Whiskey and coke; soft drink sales

Soft drink & wellness can coexist in the alcohol space

February 11, 2020
By Alana House

Given the growing health and wellness movement among consumers, you’d think that soft drink sales would be would suffering.

But Nielsen has revealed the opposite is happening in the US, particularly in the alcoholic beverage space.

“Amid the juxtaposition of the sober-curious consumers and the premium spirits drinkers, soft drinks have plenty of room to grow,” the data and insights specialist noted.

For example, one-in-five (21%) US consumers participated in Dry January in 2019. And soft drinks were the most popular option, as nearly half (46%) consumed them, followed by water (43%).

Social moderation and health and wellness, however, are not limited to January, and the year-round lifestyle provides retailers and restaurants with a huge opportunity to grow soft drinks sales.

In the US, non-alcoholic beverages are worth $7 billion more than just four years ago, and $3.2 billion more in the last year alone.

Whether at home or at restaurants and bars, soft drinks are performing well—55% of US consumers enjoy soft drinks when eating and drinking out, and US retail sales experienced 2.9% growth in the past year.

Nielsen noted: “And as soft drink manufacturers and brands continue to evolve meet healthier lifestyles (with reduced-sugar, healthier and premium options), the opportunity to effectively and strategically engage both the regular and occasional abstainers will continue to grow.”

Spirits drinkers eye premium mixers

But it’s not just the abstainers driving soft drinks forward; spirit drinkers are playing a big part too.

Spirits are performing better than beer or wine, posting 5.7% sales growth at US retail in the last year.
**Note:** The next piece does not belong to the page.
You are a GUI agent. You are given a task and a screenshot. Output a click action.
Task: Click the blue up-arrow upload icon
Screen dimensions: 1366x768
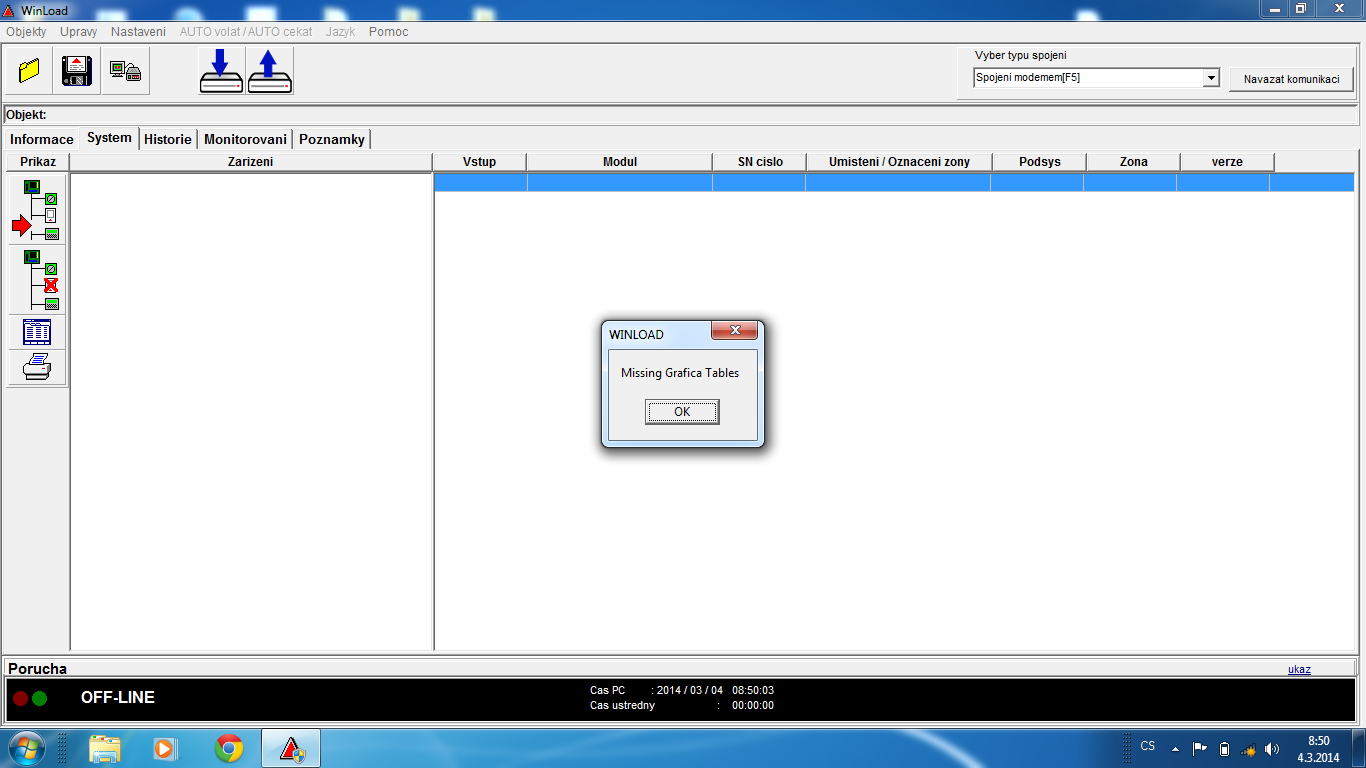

They’re also the biggest category in several key channels in the on-premise alcoholic beverage space.

“Different spirits demand different mixers, and spirit drinkers are willing to explore mixer variations depending on the spirit on offer, ranging from soda to fruit juice,” Nielsen said.
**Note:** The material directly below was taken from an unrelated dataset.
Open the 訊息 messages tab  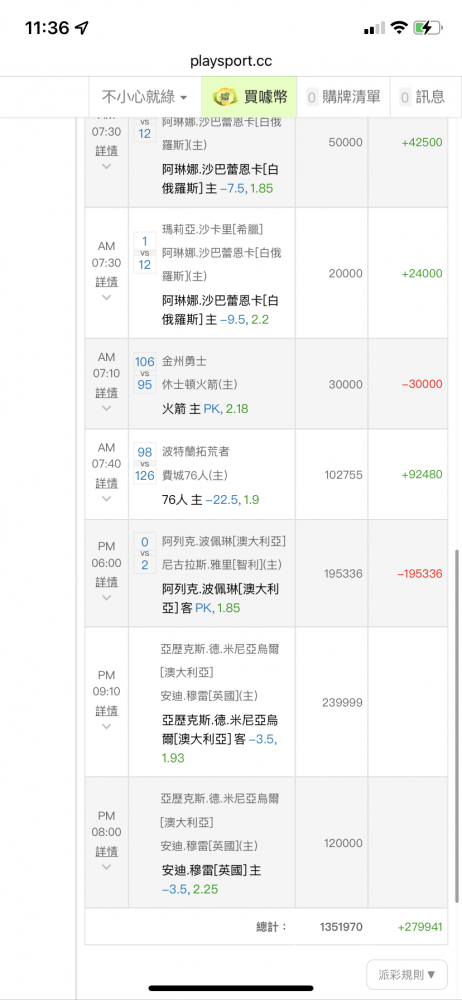pos(422,97)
“In the US on-premise market, vodka and whiskey are the biggest revenue drivers for spirits, as 20% of survey consumers drink vodka and 17% drink whiskey. Club soda and cola are among the favorites for mixer pairings.

“In the off-premise realm, some non-alcoholic mixers are performing well at retail; cola sales are up 2.2%, club soda sales are up 7.1%, but beverages like orange juice (down 6.3%) and cranberry juice (down 5.8%) have some ground to make up.”